その方法は、まず山中さんの店で酒と料理を学ばせ、次に山中さんが作った居酒屋「まゆのあな」を若手だけで運営させて現場や経営を身につけ独立の力をつけさせた。店名「繭の穴」はここから羽ばたけの意味だ。やがて店長経験者から「かむなび」「燗の美穂」「うつつよ」が誕生。注目すべきはどこも自分の個性を強烈に出していることで、山中さんの「ウチと同じ店を作ってもはじまらない」という教えの実践だ。これも、ちょっと当たるとすぐ2号店3号店を作って経営者気取りの東京居酒屋とはちがう、大阪の商売人魂と思いたい。山中さん自身も「さかふね」「へっつい」「だいどこやまなか」「たちのみやまなか」「十割そばやまなか」と様々な個性ある店をつくった。食いだおれの大阪人はもともと舌は肥えており、そこにしっかりした酒と料理が登場するとたちまち客は集まり、大阪の居酒屋地図はがらりと変わったのである。
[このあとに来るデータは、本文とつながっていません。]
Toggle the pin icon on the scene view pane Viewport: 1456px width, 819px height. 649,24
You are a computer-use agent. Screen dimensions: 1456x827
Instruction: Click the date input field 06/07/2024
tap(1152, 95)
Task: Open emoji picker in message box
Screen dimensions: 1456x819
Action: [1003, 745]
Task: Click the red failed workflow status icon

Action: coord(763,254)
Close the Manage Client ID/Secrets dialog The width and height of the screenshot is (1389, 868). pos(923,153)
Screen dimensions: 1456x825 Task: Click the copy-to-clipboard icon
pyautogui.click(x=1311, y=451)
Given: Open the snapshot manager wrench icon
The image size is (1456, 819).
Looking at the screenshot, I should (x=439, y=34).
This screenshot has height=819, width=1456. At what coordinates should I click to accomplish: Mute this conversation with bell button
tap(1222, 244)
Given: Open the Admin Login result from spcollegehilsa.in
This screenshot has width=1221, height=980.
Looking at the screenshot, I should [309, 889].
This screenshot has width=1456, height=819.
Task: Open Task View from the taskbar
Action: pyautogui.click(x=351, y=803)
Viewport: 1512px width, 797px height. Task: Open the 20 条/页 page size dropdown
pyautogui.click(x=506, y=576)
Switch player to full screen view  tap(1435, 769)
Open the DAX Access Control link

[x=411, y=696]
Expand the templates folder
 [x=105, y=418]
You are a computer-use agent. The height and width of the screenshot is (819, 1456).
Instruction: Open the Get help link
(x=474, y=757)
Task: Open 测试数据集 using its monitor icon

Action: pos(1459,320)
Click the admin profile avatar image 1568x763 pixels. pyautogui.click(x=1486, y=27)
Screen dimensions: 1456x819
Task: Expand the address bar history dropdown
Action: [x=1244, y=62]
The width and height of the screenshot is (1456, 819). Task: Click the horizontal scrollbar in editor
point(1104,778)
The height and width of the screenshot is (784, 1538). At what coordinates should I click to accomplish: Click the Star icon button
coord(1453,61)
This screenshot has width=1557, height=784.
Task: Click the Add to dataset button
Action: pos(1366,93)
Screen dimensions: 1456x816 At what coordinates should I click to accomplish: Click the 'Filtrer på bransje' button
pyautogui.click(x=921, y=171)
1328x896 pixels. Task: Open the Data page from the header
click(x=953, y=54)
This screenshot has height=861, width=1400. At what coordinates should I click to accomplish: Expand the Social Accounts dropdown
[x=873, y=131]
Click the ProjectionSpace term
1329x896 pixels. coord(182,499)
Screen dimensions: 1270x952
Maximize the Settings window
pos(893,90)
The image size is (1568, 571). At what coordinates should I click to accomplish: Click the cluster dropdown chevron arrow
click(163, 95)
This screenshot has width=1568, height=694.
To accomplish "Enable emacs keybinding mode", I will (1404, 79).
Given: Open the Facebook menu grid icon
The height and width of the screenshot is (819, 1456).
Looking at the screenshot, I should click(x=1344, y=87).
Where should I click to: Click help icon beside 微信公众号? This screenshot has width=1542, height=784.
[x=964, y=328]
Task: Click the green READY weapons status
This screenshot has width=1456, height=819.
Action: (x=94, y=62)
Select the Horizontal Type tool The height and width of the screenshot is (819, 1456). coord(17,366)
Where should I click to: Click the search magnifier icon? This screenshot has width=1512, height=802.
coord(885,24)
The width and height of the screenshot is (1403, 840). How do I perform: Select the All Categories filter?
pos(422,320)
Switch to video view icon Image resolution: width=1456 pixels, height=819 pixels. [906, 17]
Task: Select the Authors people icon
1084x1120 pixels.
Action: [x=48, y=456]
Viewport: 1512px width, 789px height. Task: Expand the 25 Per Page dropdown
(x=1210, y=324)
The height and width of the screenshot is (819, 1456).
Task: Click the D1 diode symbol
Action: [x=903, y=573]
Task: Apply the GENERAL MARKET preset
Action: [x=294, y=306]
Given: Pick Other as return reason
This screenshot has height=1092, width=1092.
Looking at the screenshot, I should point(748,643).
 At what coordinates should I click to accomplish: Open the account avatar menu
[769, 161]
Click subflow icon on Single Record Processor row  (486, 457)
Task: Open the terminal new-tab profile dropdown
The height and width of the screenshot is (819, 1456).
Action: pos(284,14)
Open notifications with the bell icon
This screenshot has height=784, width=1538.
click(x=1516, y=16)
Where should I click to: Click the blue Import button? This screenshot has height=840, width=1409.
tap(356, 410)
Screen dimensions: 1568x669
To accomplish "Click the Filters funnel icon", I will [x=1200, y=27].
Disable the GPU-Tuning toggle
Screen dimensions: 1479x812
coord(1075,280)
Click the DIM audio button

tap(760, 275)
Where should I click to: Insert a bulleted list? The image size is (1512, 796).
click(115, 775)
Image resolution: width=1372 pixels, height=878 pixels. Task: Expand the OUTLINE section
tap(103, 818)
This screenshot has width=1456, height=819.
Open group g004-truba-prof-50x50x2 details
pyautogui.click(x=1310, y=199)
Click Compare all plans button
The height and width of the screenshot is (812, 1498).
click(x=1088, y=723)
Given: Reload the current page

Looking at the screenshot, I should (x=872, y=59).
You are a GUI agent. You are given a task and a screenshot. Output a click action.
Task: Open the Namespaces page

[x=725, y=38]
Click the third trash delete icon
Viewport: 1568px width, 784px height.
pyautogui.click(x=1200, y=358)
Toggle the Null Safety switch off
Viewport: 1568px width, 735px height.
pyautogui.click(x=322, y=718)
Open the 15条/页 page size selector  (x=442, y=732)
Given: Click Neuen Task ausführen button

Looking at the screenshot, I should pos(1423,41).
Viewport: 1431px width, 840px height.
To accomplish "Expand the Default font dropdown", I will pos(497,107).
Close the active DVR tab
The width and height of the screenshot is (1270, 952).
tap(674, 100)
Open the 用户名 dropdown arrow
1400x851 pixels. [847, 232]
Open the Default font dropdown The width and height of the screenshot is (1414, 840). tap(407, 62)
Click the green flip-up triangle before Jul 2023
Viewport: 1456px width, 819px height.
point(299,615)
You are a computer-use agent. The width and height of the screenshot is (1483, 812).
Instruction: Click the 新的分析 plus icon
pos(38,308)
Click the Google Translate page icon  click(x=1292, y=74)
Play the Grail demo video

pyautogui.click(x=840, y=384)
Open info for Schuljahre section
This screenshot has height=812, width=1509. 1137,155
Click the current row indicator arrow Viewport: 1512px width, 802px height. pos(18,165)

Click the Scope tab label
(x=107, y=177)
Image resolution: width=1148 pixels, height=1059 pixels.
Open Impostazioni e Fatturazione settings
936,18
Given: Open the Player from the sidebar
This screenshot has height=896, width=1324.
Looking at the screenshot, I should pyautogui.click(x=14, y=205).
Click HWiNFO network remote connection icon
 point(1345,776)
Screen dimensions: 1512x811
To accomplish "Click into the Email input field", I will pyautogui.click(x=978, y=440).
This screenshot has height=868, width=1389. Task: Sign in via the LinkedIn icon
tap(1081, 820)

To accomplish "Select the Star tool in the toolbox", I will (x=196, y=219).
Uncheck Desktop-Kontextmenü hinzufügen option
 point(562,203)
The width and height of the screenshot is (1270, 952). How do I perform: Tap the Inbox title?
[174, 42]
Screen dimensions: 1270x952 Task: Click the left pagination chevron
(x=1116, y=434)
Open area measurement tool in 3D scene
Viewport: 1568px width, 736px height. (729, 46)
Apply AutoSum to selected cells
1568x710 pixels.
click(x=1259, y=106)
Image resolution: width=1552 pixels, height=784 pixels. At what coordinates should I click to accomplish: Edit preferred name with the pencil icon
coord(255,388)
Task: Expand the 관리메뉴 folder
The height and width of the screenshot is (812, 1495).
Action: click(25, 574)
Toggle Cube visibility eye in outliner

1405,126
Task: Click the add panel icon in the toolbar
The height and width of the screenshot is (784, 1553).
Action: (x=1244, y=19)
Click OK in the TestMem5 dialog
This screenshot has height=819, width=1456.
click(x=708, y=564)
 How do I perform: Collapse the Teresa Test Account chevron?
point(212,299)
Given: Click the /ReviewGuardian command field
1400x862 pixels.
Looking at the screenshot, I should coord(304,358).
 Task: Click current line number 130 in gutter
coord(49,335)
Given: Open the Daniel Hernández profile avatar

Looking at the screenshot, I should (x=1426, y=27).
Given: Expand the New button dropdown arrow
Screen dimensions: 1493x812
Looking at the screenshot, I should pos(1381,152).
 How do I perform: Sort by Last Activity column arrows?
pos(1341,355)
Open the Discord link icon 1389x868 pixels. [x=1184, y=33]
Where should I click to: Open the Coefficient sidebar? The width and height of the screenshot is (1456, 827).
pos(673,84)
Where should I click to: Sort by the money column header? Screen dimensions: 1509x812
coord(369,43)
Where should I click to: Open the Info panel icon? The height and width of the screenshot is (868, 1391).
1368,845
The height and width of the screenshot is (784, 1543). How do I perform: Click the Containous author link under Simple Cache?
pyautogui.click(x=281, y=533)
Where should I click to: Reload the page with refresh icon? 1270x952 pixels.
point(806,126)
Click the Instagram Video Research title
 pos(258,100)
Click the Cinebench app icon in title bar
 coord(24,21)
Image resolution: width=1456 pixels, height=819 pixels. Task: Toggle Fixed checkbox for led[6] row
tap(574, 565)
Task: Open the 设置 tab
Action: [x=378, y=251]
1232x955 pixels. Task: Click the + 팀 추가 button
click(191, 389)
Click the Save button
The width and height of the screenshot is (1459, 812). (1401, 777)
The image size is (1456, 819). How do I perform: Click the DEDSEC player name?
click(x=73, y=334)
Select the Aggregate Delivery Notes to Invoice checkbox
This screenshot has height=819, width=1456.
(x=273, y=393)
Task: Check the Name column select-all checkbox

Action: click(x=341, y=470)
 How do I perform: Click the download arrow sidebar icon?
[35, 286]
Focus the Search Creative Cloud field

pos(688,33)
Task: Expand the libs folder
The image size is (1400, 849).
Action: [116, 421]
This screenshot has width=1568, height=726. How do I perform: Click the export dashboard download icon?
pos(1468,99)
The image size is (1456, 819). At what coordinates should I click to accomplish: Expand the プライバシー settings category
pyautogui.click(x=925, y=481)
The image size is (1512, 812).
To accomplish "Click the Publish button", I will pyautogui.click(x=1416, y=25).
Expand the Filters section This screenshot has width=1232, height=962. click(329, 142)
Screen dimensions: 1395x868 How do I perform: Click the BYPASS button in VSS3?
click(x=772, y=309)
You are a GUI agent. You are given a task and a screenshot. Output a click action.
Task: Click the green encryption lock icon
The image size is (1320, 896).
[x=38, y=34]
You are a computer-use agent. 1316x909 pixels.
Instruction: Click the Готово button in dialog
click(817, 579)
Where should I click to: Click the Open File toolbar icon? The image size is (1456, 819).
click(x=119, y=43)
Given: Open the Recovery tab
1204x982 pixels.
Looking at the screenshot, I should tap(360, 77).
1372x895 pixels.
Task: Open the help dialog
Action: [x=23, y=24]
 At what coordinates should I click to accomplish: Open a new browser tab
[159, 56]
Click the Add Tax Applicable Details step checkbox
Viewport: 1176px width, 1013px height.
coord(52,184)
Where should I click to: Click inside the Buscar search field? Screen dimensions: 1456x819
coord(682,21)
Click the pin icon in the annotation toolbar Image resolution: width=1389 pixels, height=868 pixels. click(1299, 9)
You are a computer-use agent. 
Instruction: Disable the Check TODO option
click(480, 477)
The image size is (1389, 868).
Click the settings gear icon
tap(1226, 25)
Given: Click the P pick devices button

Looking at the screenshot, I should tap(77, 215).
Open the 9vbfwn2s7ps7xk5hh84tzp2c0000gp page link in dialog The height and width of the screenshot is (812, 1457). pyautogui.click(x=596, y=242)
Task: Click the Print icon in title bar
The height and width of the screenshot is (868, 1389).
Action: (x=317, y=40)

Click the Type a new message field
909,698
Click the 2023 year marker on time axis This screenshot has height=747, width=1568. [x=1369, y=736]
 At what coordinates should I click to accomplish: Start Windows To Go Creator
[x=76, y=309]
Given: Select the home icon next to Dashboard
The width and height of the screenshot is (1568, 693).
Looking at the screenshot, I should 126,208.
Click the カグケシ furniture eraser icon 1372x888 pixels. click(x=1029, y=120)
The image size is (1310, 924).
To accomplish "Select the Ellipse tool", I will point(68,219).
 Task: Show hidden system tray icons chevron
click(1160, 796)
 一方実力派居酒屋同士で仲のよかった「かむなび」「よしむら」「蔵朱(くらつしゆ)」の3人が「日本酒卍(まんじ)固め」というグループを作って始めた、居酒屋と酒蔵を結んで大阪天満宮で開くイベント「上方日本酒ワールド」は年々盛況の名物となり、訪ねた東京居酒屋の若手は刺激を受け、東京版「大江戸日本酒まつり」を神田明神で開くようになりこれも盛況だ。

 さらに「かむなび」や「燗の美穂」で修業して自分の店を持った「べにくらげ」、山中酒の店で修業した「はちどり」。日本酒愛が高じ、神戸からお母さんを呼んで店を開き、日本酒イベントも続けるミス大阪居酒屋美人の「日本酒うさぎ」。モダンな居心地で新しいセンスの肴がいい「寧」。若者に人気の地・ウラなんばにあって、繊細最高のおでん、どて焼きで浪速っ子を泣かせる「酒肴 哲」など、かつて大阪に居酒屋はないとうそぶいていたのは大間違い、今やどこに行くか大いに迷う「居酒屋の町」になった。

 同じ居酒屋同士、「商売敵(がたき)」ではなく「共存共栄」で業界を盛り上げようという若手らしいしなやかさが大阪から東京へとひろがり、居酒屋は新しい時代に入ったと言えよう。